START Document passage

It's just as likely to do with managing your losses (mash tun dead space, kettle trub) rather than mash conversion.
Get in the habit of measuring your kettle volume and specific gravity pre-boil as well, this will help you pinpoint what's going on.


----------



## malt junkie (20/11/17)

Ph and salts can knock your efficiency, but at most 5-10 points. The most likely cause is your crush, if you mill yourself mill a couple hand fulls and take a pic for us. If your grain is milled by your LHBS try a different supplier, I'd recommend any of our site sponsors. You haven't given us too much idea on your mash tun setup F/B? manifold? Linear flow through the bed can also cause efficiency issues. And as above check your loses volumes across your system.

When recirculating any mash:

mash in allow the mash to rest 5-10 min (this allows the grain time to absorb the water)
when first starting the pump, close the outlet to max 1/3 open
 SLOWLY over 10-15 minutes open the valve to desired flow (i'm yet to see any reason to be going flat out unless your using rims or herms and trying to step temps).


----------



## NzBrewerMatt (20/11/17)

Liam_snorkel said:


> what volume of wort did you end up with in the kettle?
> It's just as likely to do with managing your losses (mash tun dead space, kettle trub) rather than mash conversion.
> Get in the habit of measuring your kettle volume and specific gravity pre-boil as well, this will help you pinpoint what's going on.



Ended up with about 27 or so litres in the kettle. About 22 litres made it into the fermenter. 

Yeah I did suspect that about the mash tun dead space. My mash tun does have a dome style of false bottom that only covers up about 2/3 of the mash tun bottom. 

I also suspect some of the values I might have set in BeerSmith to be wrong. (E.G Trub loss)


----------



## NzBrewerMatt (20/11/17)

malt junkie said:


> Ph and salts can knock your efficiency, but at most 5-10 points. The most likely cause is your crush, if you mill yourself mill a couple hand fulls and take a pic for us. If your grain is milled by your LHBS try a different supplier, I'd recommend any of our site sponsors. You haven't given us too much idea on your mash tun setup F/B? manifold? Linear flow through the bed can also cause efficiency issues. And as above check your loses volumes across your system.
> 
> When recirculating any mash:
> 
> ...


The grain crush happens at my LHBS. I inspected the grains and they looked to be crushed well.

My mash tun is 56L and has a domed false bottom as pictured below. When I recirculate, I'm recirculating into a strainer pot sort of thing that disperses the wort. Not sure how effective this is, however.


----------



## Liam_snorkel (20/11/17)

NzBrewerMatt said:


> Ended up with about 27 or so litres in the kettle. About 22 litres made it into the fermenter.


27L post-boil? You're leaving a lot of wort behind if only 22 makes it into the fermenter. I generally try to only leave 2-3L behind, max.
All else being equal, if you sparged with 3L less, your OG would have been around 1.058


----------



## NzBrewerMatt (20/11/17)

Liam_snorkel said:


> 27L post-boil? You're leaving a lot of wort behind if only 22 makes it into the fermenter. I generally try to only leave 2-3L behind, max.

END Document passage
START Supplied records

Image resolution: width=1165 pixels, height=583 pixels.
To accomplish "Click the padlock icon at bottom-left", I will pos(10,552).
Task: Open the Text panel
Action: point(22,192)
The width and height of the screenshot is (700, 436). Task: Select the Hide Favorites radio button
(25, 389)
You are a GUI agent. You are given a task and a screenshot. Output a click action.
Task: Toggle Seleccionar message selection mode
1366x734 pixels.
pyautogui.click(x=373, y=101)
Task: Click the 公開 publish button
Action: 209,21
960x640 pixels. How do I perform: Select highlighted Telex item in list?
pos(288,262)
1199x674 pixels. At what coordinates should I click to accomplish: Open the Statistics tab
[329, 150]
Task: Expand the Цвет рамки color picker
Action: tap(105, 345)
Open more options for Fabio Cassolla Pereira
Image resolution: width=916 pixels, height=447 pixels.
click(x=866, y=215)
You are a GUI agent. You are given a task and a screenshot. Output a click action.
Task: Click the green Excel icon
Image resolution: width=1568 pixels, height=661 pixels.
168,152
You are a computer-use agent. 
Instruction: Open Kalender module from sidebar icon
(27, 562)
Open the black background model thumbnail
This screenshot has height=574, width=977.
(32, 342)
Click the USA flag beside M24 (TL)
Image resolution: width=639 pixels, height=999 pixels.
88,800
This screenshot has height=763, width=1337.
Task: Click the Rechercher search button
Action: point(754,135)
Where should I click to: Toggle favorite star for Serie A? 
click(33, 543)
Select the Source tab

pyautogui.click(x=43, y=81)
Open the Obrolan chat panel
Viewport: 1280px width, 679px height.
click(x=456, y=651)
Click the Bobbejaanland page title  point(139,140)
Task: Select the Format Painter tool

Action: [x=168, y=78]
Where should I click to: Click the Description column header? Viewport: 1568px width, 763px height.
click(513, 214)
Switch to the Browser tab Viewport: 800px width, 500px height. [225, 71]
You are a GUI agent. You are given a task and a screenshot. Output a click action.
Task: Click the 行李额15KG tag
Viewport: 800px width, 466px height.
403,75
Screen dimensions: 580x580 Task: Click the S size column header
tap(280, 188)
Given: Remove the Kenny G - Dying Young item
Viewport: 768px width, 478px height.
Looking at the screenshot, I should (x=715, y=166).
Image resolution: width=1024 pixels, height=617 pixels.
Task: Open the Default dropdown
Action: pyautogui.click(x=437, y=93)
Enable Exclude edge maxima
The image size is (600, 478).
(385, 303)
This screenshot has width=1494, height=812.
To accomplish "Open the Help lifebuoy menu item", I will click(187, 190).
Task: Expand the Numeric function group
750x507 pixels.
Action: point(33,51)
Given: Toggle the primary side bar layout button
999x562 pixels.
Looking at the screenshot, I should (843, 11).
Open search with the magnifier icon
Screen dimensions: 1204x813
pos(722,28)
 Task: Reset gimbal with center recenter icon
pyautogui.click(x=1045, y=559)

END Supplied records

Exercise requirements:
• A. In the brewing thread, how much wort made it into the fermenter?
• B. In the records, change "Description" to "Summary" and give back only the lines from the one with "1199x674 pixels. At" up to and including the one with "pos(722,28)", with nothing else changed.
The brewing thread and the records have nothing to do with each other.

Exercise solutions:
• A. About 22 litres.

• B.
1199x674 pixels. At what coordinates should I click to accomplish: Open the Statistics tab
[329, 150]
Task: Expand the Цвет рамки color picker
Action: tap(105, 345)
Open more options for Fabio Cassolla Pereira
Image resolution: width=916 pixels, height=447 pixels.
click(x=866, y=215)
You are a GUI agent. You are given a task and a screenshot. Output a click action.
Task: Click the green Excel icon
Image resolution: width=1568 pixels, height=661 pixels.
168,152
You are a computer-use agent. 
Instruction: Open Kalender module from sidebar icon
(27, 562)
Open the black background model thumbnail
This screenshot has height=574, width=977.
(32, 342)
Click the USA flag beside M24 (TL)
Image resolution: width=639 pixels, height=999 pixels.
88,800
This screenshot has height=763, width=1337.
Task: Click the Rechercher search button
Action: point(754,135)
Where should I click to: Toggle favorite star for Serie A? 
click(33, 543)
Select the Source tab

pyautogui.click(x=43, y=81)
Open the Obrolan chat panel
Viewport: 1280px width, 679px height.
click(x=456, y=651)
Click the Bobbejaanland page title  point(139,140)
Task: Select the Format Painter tool

Action: [x=168, y=78]
Where should I click to: Click the Summary column header? Viewport: 1568px width, 763px height.
click(513, 214)
Switch to the Browser tab Viewport: 800px width, 500px height. [225, 71]
You are a GUI agent. You are given a task and a screenshot. Output a click action.
Task: Click the 行李额15KG tag
Viewport: 800px width, 466px height.
403,75
Screen dimensions: 580x580 Task: Click the S size column header
tap(280, 188)
Given: Remove the Kenny G - Dying Young item
Viewport: 768px width, 478px height.
Looking at the screenshot, I should (x=715, y=166).
Image resolution: width=1024 pixels, height=617 pixels.
Task: Open the Default dropdown
Action: pyautogui.click(x=437, y=93)
Enable Exclude edge maxima
The image size is (600, 478).
(385, 303)
This screenshot has width=1494, height=812.
To accomplish "Open the Help lifebuoy menu item", I will click(187, 190).
Task: Expand the Numeric function group
750x507 pixels.
Action: point(33,51)
Given: Toggle the primary side bar layout button
999x562 pixels.
Looking at the screenshot, I should (843, 11).
Open search with the magnifier icon
Screen dimensions: 1204x813
pos(722,28)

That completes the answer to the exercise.